#### EXERCISE REQUIREMENTS:
Print each record below precisely, with every picture left out of the copy.

#### SUPPLIED RECORDS:
────

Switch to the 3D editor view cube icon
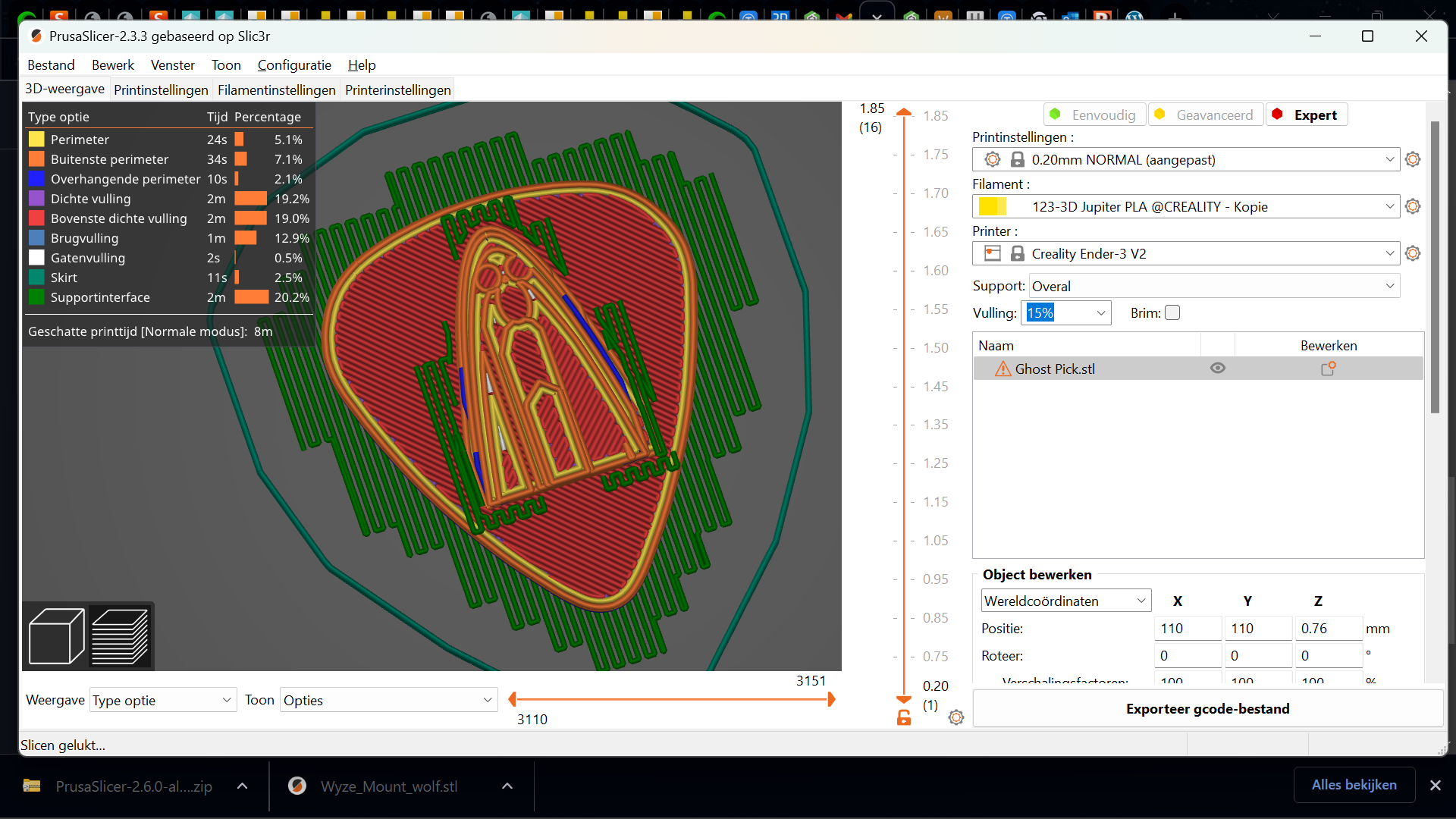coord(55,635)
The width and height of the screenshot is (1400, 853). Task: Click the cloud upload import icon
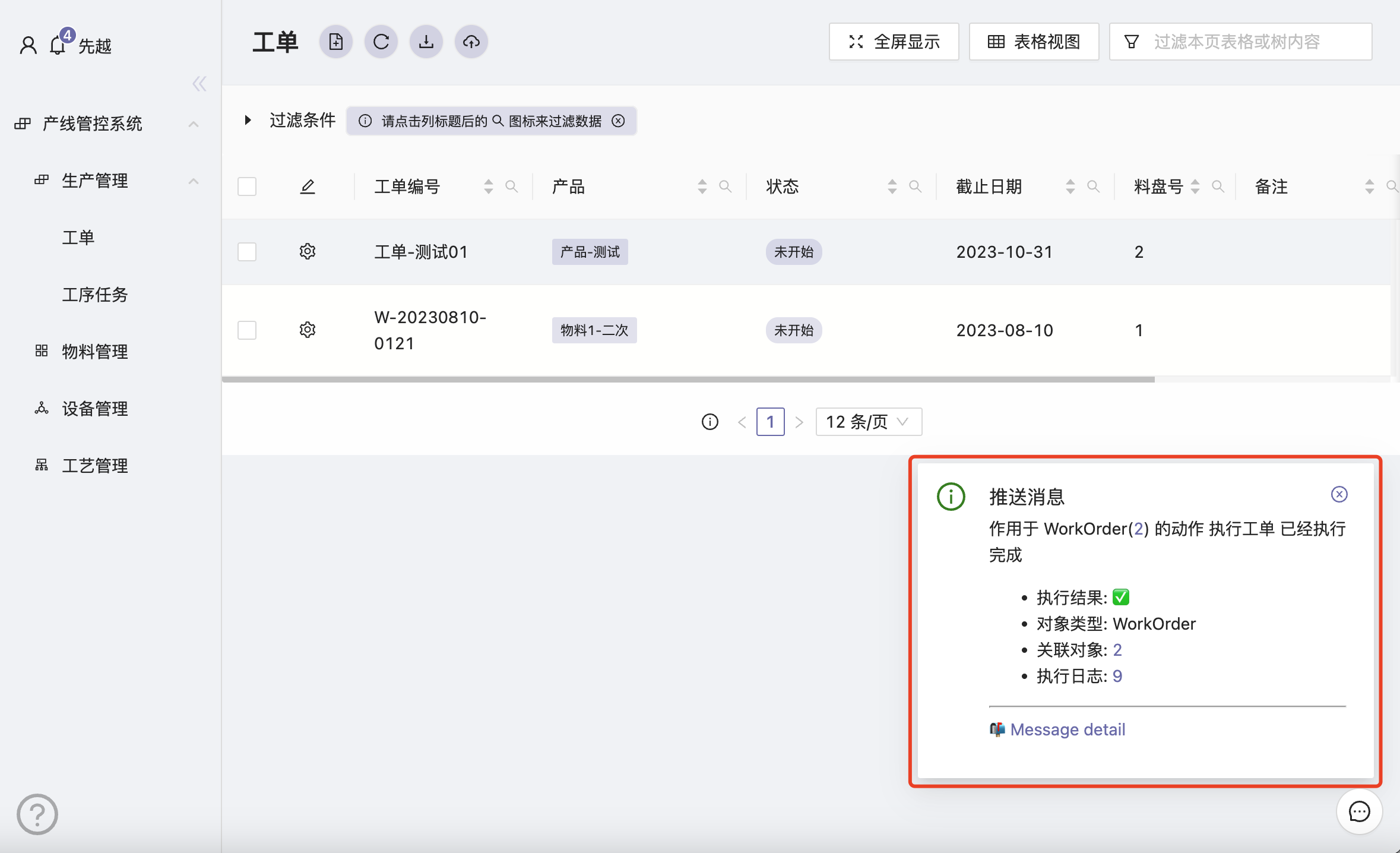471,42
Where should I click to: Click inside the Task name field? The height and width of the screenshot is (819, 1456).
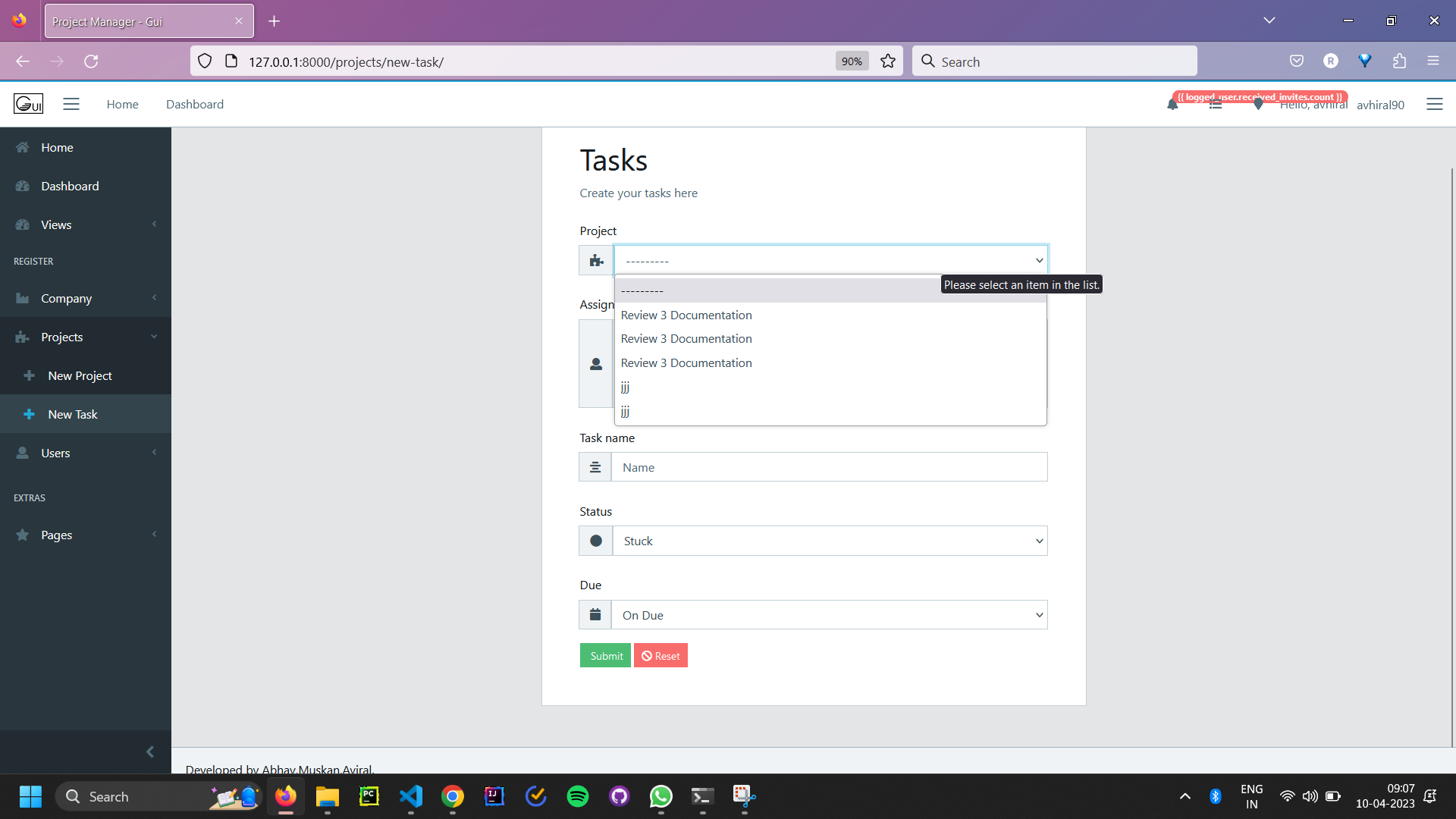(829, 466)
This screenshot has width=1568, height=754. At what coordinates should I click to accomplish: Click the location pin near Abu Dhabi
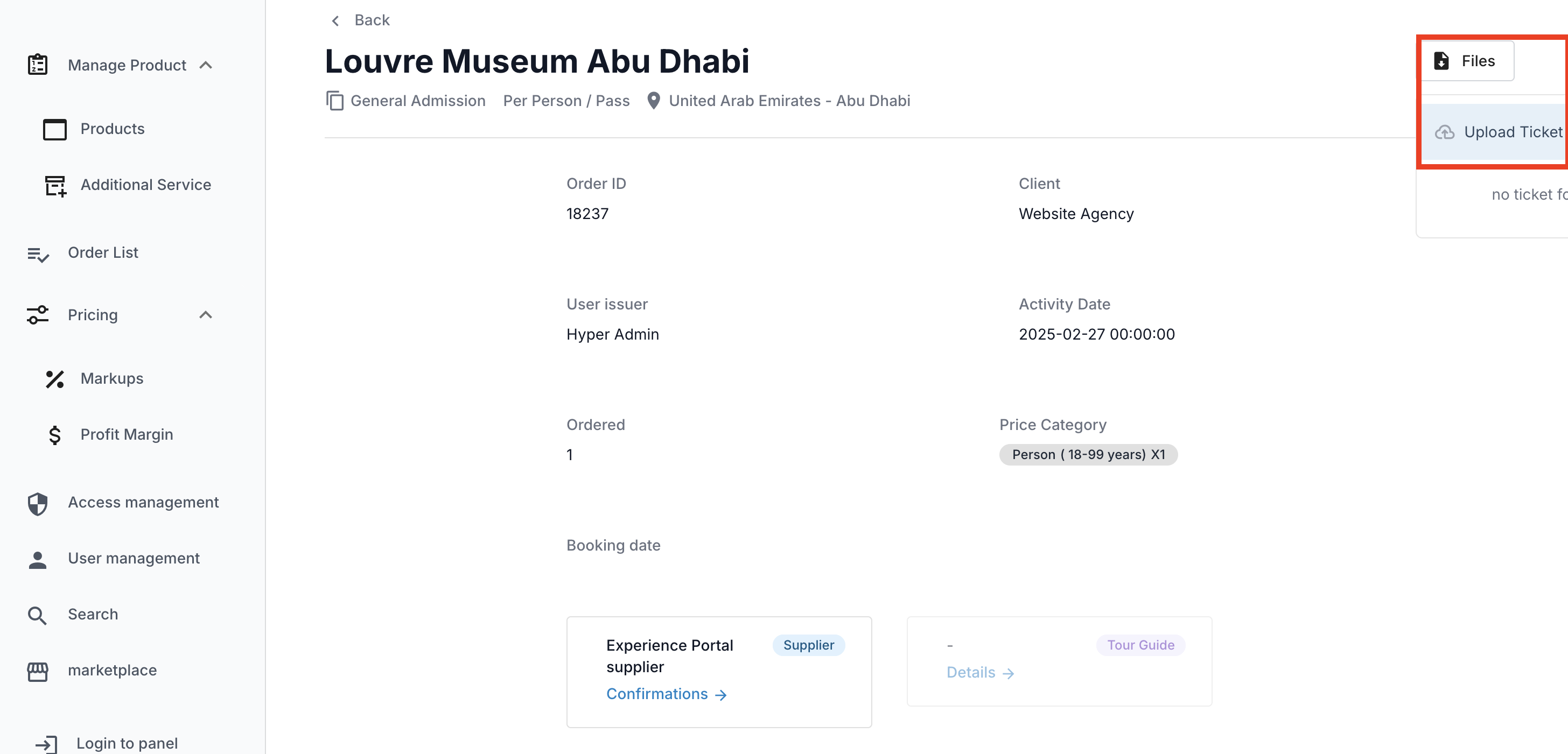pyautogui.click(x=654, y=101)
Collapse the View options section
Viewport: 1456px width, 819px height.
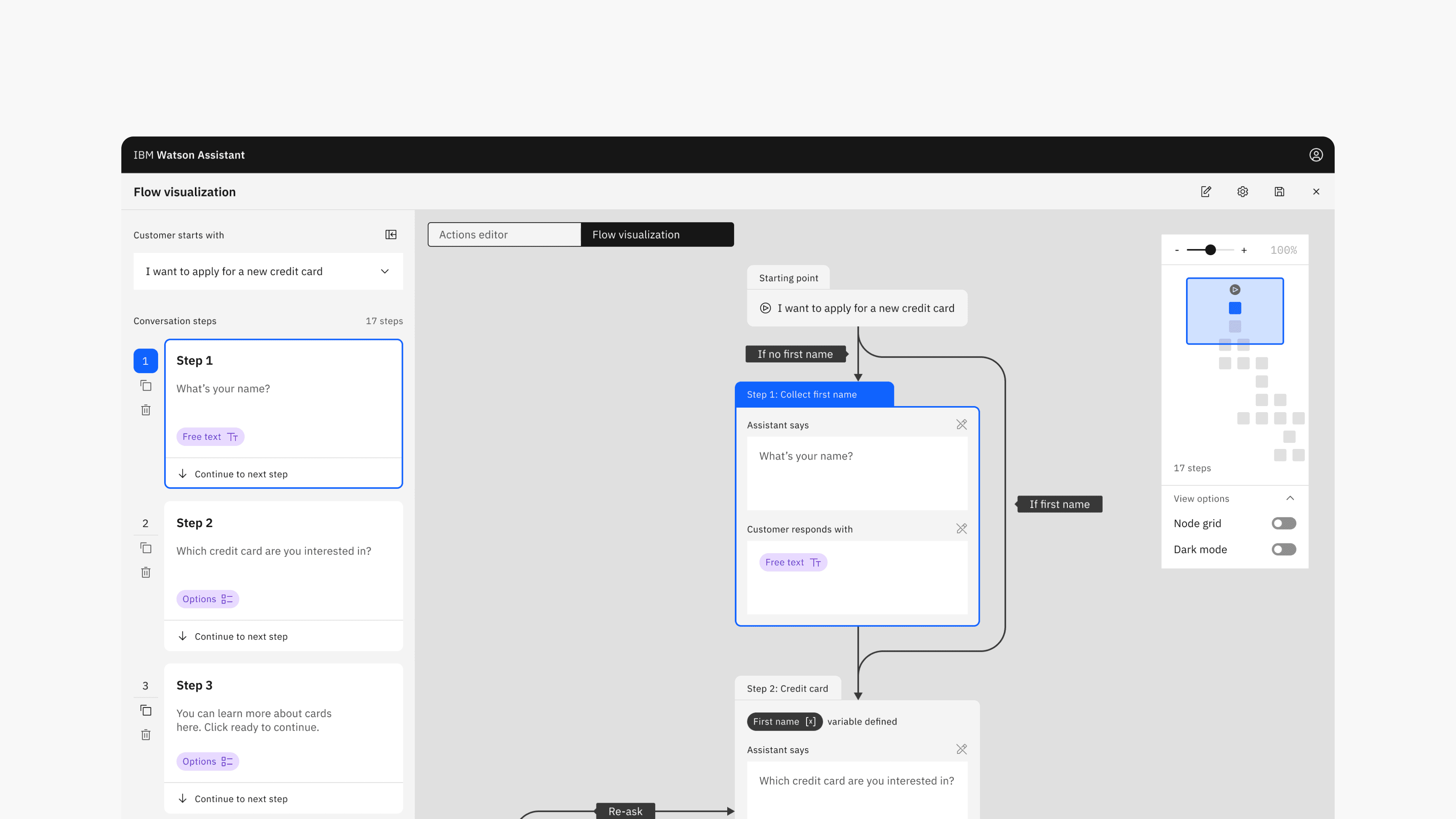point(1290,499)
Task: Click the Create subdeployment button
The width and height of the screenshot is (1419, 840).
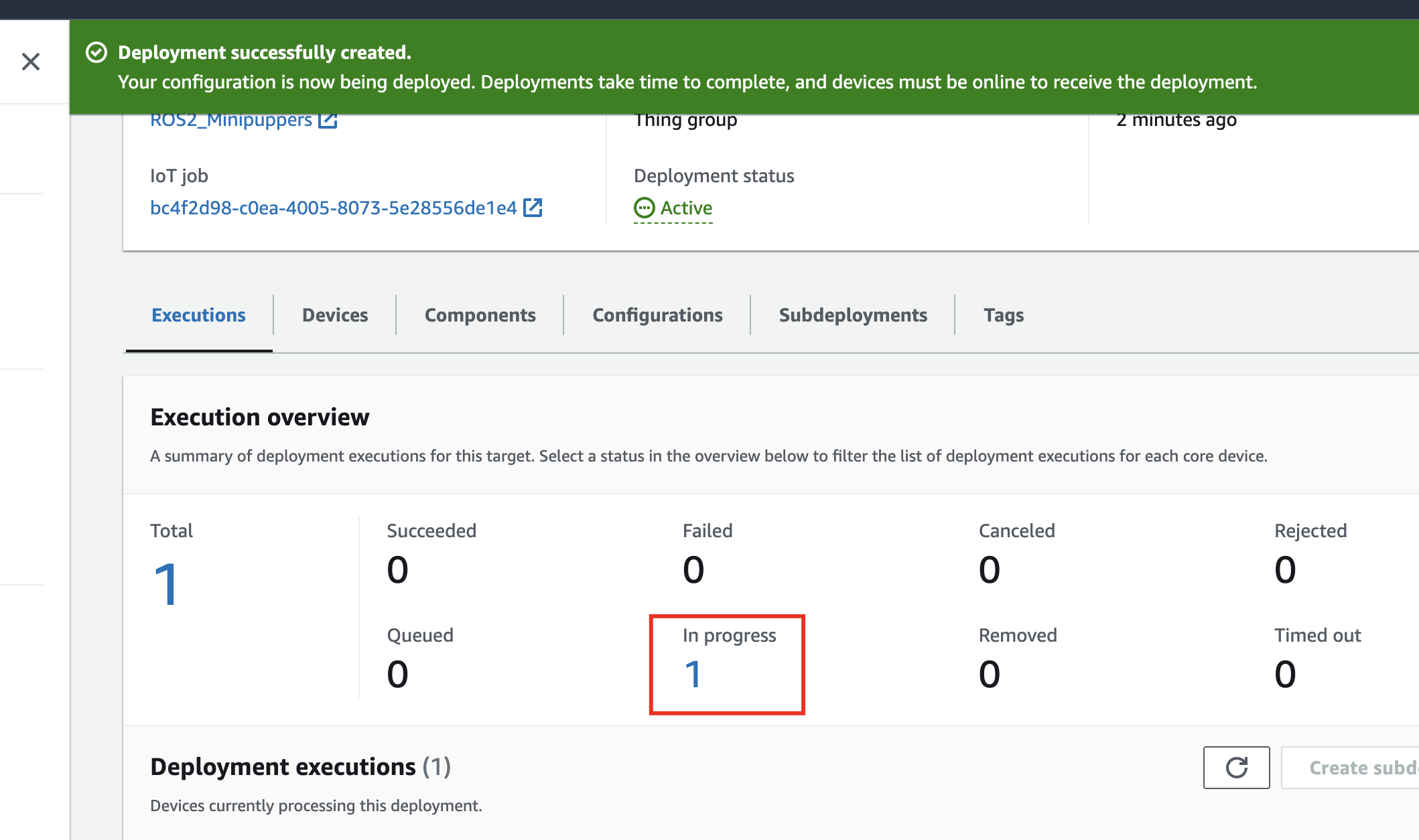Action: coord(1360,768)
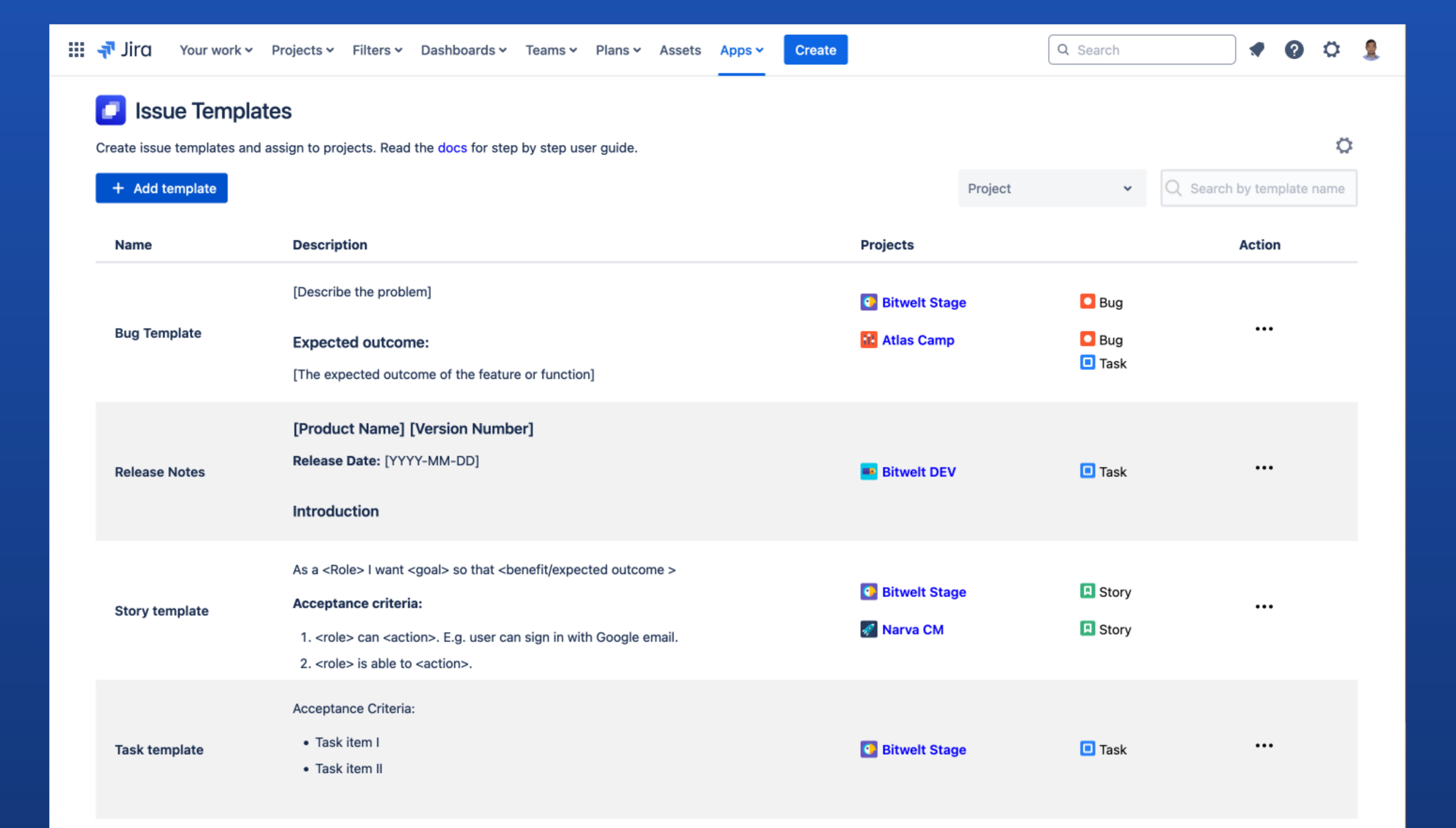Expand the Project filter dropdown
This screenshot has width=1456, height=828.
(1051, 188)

────

#### RESULT FOR THIS TASK:
Switch to the 3D editor view cube icon
coord(55,635)
The width and height of the screenshot is (1400, 853). Task: Click the cloud upload import icon
471,42
Where should I click to: Click inside the Task name field? The height and width of the screenshot is (819, 1456).
(829, 466)
This screenshot has width=1568, height=754. At what coordinates should I click to accomplish: Click the location pin near Abu Dhabi
pyautogui.click(x=654, y=101)
Collapse the View options section
Viewport: 1456px width, 819px height.
point(1290,499)
Task: Click the Create subdeployment button
The width and height of the screenshot is (1419, 840).
Action: coord(1360,768)
Expand the Project filter dropdown
This screenshot has width=1456, height=828.
(1051, 188)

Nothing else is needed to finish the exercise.